« Il ne faut pas tant regarder ce qu’on mange qu’avec qui on mange … Il n’est point de si doux apprest pour moi, ni de sauce si appétissante, que celle qui se tire de la société. » (Montaigne, Essais, III, 13)
Si se nourrir répond à un besoin pour entretenir sa vie, son corps, préserver sa santé, lutter contre la mort, manger est aussi – doit être aussi – un plaisir. Le repas en commun, dans la plupart des cultures, est une pratique sociale et culturelle qui permet de savourer le plaisir de manger et de boire en bonne compagnie. C’est un moment festif et réciproquement, pas de fête sans repas ou consommation de boisson euphorisante ou rafraîchissante.
Autour de la table, à la même table se vit une sociabilité que l’on veut chaleureuse, réconfortante, qui apporte du plaisir, un certain bonheur. Manger ensemble crée ou conforte les liens entre les convives. Le repas est une célébration dont les acteurs doivent respecter certaines règles : manières de table, variables et codifiées selon les cultures, et respect des autres convives.
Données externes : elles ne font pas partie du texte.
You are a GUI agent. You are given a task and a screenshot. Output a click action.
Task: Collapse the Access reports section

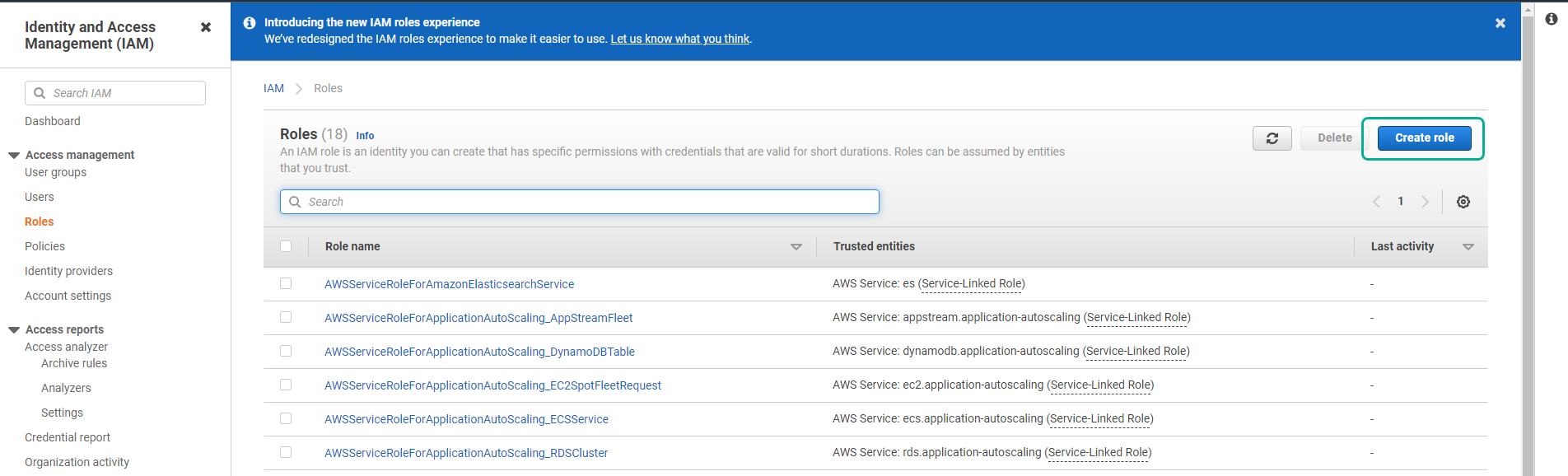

La consommation en commun de la même nourriture ou de la même boisson fonde ou renforce la communauté, crée ou entretient des liens entre les convives. Ainsi dans la cité grecque, la consommation ritualisée collective de la viande d’une victime dûment sacrifiée, partagée et cuite selon certaines règles, crée entre les citoyens une identité qui soude la communauté civique ; c’est un repas d’égaux à parts égales qui comportent néanmoins certaines parts d’honneur. Au symposion, la consommation ritualisée du vin entre les buveurs réunis en petit nombre dans une demeure privée et qui reçoivent les coupes puisées au même cratère, crée et manifeste une sociabilité d’affinité.
Mais plus que la consommation du même aliment ou de la même boisson, c’est le partage convivial qui est créateur de sociabilité. Cicéron expliquait : « Nos ancêtres ont eu bien raison de donner le nom de conuiuium (vie commune) à une réunion d’amis accoudés autour d’une table, en pensant qu’elle implique une communion de vie (coniunctio uitae) ; ils firent mieux que les Grecs qui l’appellent soit compotatio (beuverie commune), soit concenatio (mangerie commune), semblant ainsi priser ce qui en l’espèce compte le moins ». Allongés et accoudés en demi cercle autour de la mensa (sorte de guéridon qui pouvait être apporté tout servi), les commensaux ne sont pas seulement des co-mangeurs ou des co-buveurs, mais des convives.
Le repas partagé est instrument et symbole de sociabilité : c’est le conuiuium (vivre ensemble) ; on parle alors de convivialité. Ce terme apparaît au XIXe siècle sous la plume de Brillat-Savarin lié au plaisir de la table, puis il a pris un sens plus large. On parle alors plus précisément de commensalité comme réunion à la même table : mensa.
Dans des sociétés où, pour la majorité de la population, la pénurie alimentaire – famines, disette – est un risque plus ou moins endémique, avec parfois des moments d’abondance, la frugalité quotidienne est agréablement coupée par des ripailles collectives, moment essentiel de convivialité. Le temps du banquet vient rompre le temps quotidien, dont il est qualitativement différent. Le repas festif, de l’Antiquité à nos jours, joue le rôle d’opérateur de cohésion sociale.